→ **Tasks to carry out**:
- a) According to the article on software safety, how many lines of computer code make up the Sizewell B reactor's primary protection system?
- b) Write the next part of the article on software safety, picking up right after its final sentence.

→ **Given passage**:
################
Trust Me, I'm Your Software

All very complex computer programs will, at some time, fail. How often? No one knows; the programs are too complex to test. So where should we use them? How about in planes, nuclear power plants, weaponry...

By Evan I. Schwartz|Wednesday, May 01, 1996
Three years ago Britain’s nuclear regulatory agency sounded an unusual alarm. In an internal report that was leaked to the press, the agency implied that the Sizewell B nuclear power plant, which was about to begin operating on the Suffolk coast of England, just 90 miles from London, might not be safe. The problem was not one of the usual ones, such as the plant’s evacuation procedure or the disposal of its hazardous nuclear waste. Rather the danger lay in software designed to manage the reactor in the event of an emergency.

At issue was the reactor’s primary protection system (PPS)-- 100,000 lines of computer code that have the critical job of shutting down Sizewell B should its temperature suddenly begin to climb or should other conditions pose a danger. If the PPS were to fail during such an emergency, one of Europe’s most densely populated regions would be at heightened risk of a nuclear meltdown. Not surprisingly, then, Nuclear Electric, the operator of the plant, had put the PPS software through a battery of tests. The results were not comforting: the software failed almost half of them.

Confronted with these startling results, Nuclear Electric officials reacted with equally startling hubris. They blamed the failures not on the software but on the tests themselves. They then declared the reactor to be safe. I’m prepared to say that the PPS delivers what we require of it, says engineer Paul Tooley, who is in charge of reactor protection. The chance of an accident is very small--incredibly small. Precisely how small, however, nobody can say. Plant operators have no way of proving that the software that runs the PPS meets any particular safety goal. Yet to take into account the uncertainty over the software, Nuclear Electric lowered its overall expectation of the plant’s performance from one failure every 10,000 years to one every 1,000 years. Even so, some critics voiced doubts about the validity of these figures; those doubts were still in the air last summer, when the nuclear agency gave the plant the green light to operate at full power.

This case, though alarming, is not the first in which software has played a suspiciously large role in public safety. Nor will it be the last. Increasingly, complex software is proving to be the weak link in many types of engineering systems, both big and small. Microchips controlled by software now translate the flick of a pilot’s wrist into the movement of a wing flap, slow a braking car on a slippery road, and switch a commuter train from one busy track to another. Software is becoming integral to the operations of the latest medical devices, communications networks, and weapons. And all this is happening even though engineers know full well that the most thoroughly tested computer software is susceptible to bugs, glitches, and viruses.
################
→ **Data segment**:

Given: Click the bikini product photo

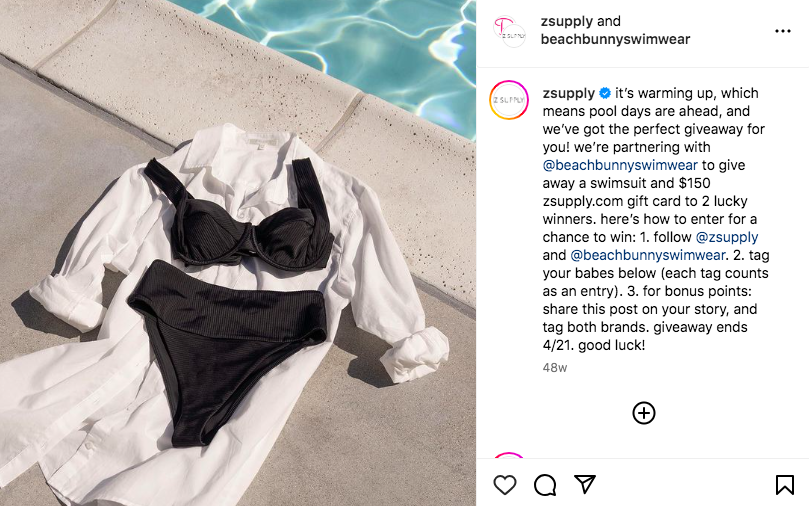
################
→ **Activity answers**:
- a) 100,000 lines.

- b)
The good news is that technology is advancing at a magnificent pace, says Peter Neumann, an expert in computer-related risk at SRI International, a research firm in Menlo Park, California. The bad news is that guaranteed system behavior is impossible to achieve.

Thus, as people who must inescapably use software, we are faced with a dilemma: the technology is more widely applicable than ever, but it has grown so complex that there’s no way to simulate it exhaustively or test how it will perform in the real world. Although a computer program may indeed have a finite number of lines of code, it is like a piano, whose mere 88 keys can yield a virtually infinite number of melodies.

Given such complexity, it should come as no surprise that the list of software failures in safety-critical systems has been growing rapidly in recent years. In the mid-1980s a microprocessor-controlled cancer-therapy machine called the Therac-25, made by Atomic Energy of Canada, ran amok in several U.S. and Canadian hospitals, shooting overdoses of radiation into the bodies of at least six patients, killing or seriously injuring them. In its investigation, the U.S. Food and Drug Administration found that in several of the cases a certain rarely invoked combination of keystrokes caused the machine’s software to go haywire.

During the Gulf War, a software glitch was partly responsible for interfering with a Patriot missile’s radar and tracking system, according to U.S. Army investigators. The faulty software threw off the missile’s timing by one-third of a second, enough for it to miss an incoming Iraqi Scud missile that, on February 25, 1991, killed 28 soldiers and wounded 98 others in a barracks in Saudi Arabia.

In a major telephone outage in the summer of 1991, a software fix itself was the problem. It was supposed to enhance the features of a phone network megaprogram installed in computers around the country. But its maker, DSC Communications in Plano, Texas, failed to test the upgrade along with the overall system. It was only a minor change, so they assumed they could release it without testing it, says Neumann. They were wrong. An error introduced with the upgrade crippled the network’s ability to handle heavy congestion. The problem took weeks to find and disrupted phone service in Pittsburgh, San Francisco, Los Angeles, and Washington, D.C.

Then there is the steady stream of relatively minor glitches that make us wonder about the increasingly software-controlled world in which we live. In November 1994 a software bug within the Oregon TelCo Credit Union’s new automated-teller-machine network allowed thieves with a stolen credit card to bypass what should have been a daily withdrawal limit of a few hundred dollars. By making bogus deposits totaling some $800,000, they were able to make over 700 withdrawals amounting to $350,000 before they were caught. In September 1995 a software snag in Bell Atlantic’s telephone switches sent emergency 911 calls in Richmond, Virginia, to a customer named Rosa Dickson. For a frantic half hour, until the problem was fixed, she fielded the calls herself and passed messages to the police. Then, in December, a software glitch fouled up communications between two computers at the New York Stock Exchange, delaying for an hour the opening of trading on a Monday morning. By the time the exchange’s massive trading system was back up, a backlog of selling momentum contributed to the Dow Jones’s biggest single-day point loss in four years.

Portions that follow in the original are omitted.